_TASK INSTRUCTIONS:_
- A) Decide whether each statement agrees with the Augustine passage, answering yes or no and quoting the deciding words: (i) Augustine was born in the North African city of Tagaste. (ii) Augustine's father was a Christian. (iii) Augustine had two brothers.
- B) Answer these questions from the Augustine passage:
(i) Which doctrine did Augustine defend as a Church Father?
(ii) What was the name of Augustine's mother?
(iii) In what way was Augustine trained as a rhetorician?

_SOURCE EXCERPT:_
-.-.-

|

|

 

Augustine: Philosopher and Saint
Long before he was declared a saint by the Catholic Church, Saint Augustine gained profound influence as a Church Father and a Christian philosopher who defended the doctrine of the Trinity, defined religious grace, and delved into the inner relationship between God and soul.
Today, Augustine is recognizable even to non-Christians as the most important Christian writer outside of the Bible. Yet Augustine was also a rhetorician trained in the Roman way whose life and discovery of his calling made for one of the most fascinating stories in the history of religious philosophy. What follows is more detail about the life of this very influential Doctor of the Church.
According to his biographers, Augustine was born into a middle-class family, in 354AD, in the North African city of Tagaste. His father, Patricius, was a pagan who abused his Christian mother (Saint Monica) for sport. And as luck would have it, his paternal grandmother was a jealous yenta, who added to the tension in the family. Augustine also had one brother, Navigius, and a sister, who died a nun.

-.-.-

_DATASET CONTENT:_
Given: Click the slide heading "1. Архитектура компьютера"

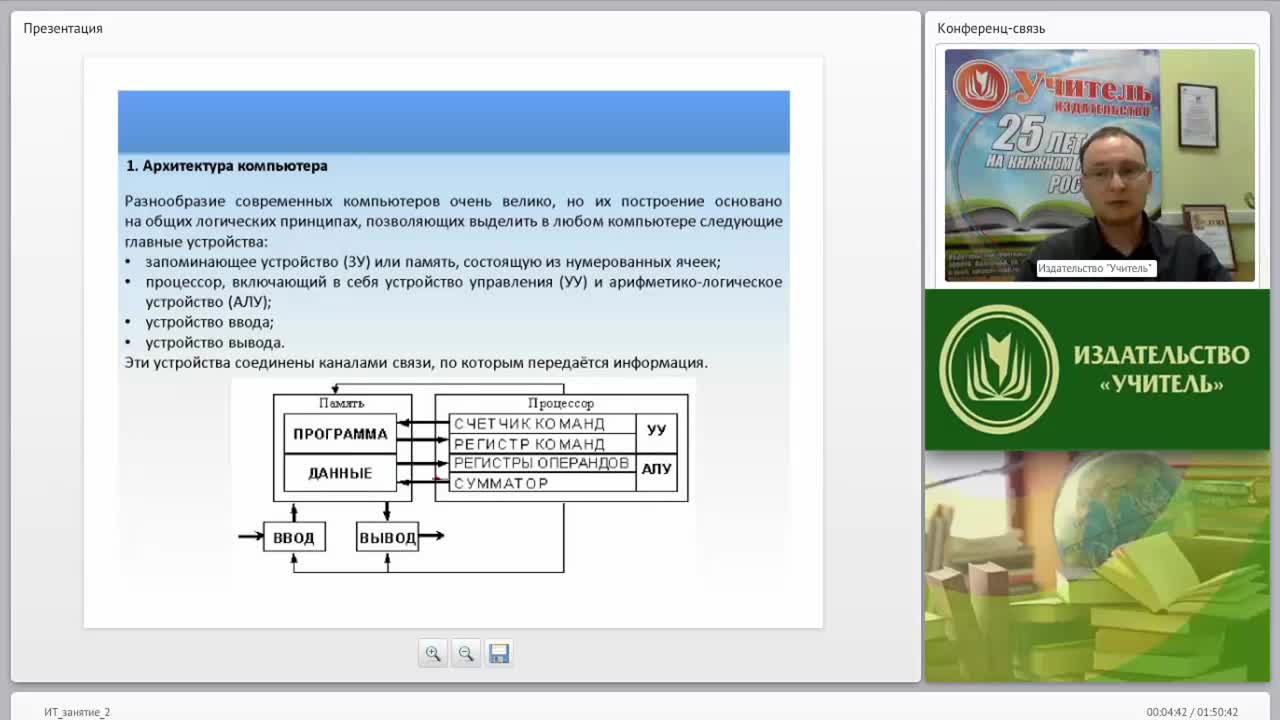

-.-.-

_EXPECTED RESPONSES:_
- A)
(i) Yes: "in 354AD, in the North African city of Tagaste"
(ii) No: "His father, Patricius, was a pagan"
(iii) No: "Augustine also had one brother, Navigius, and a sister"

- B)
(i) The doctrine of the Trinity.
(ii) Saint Monica.
(iii) The Roman way.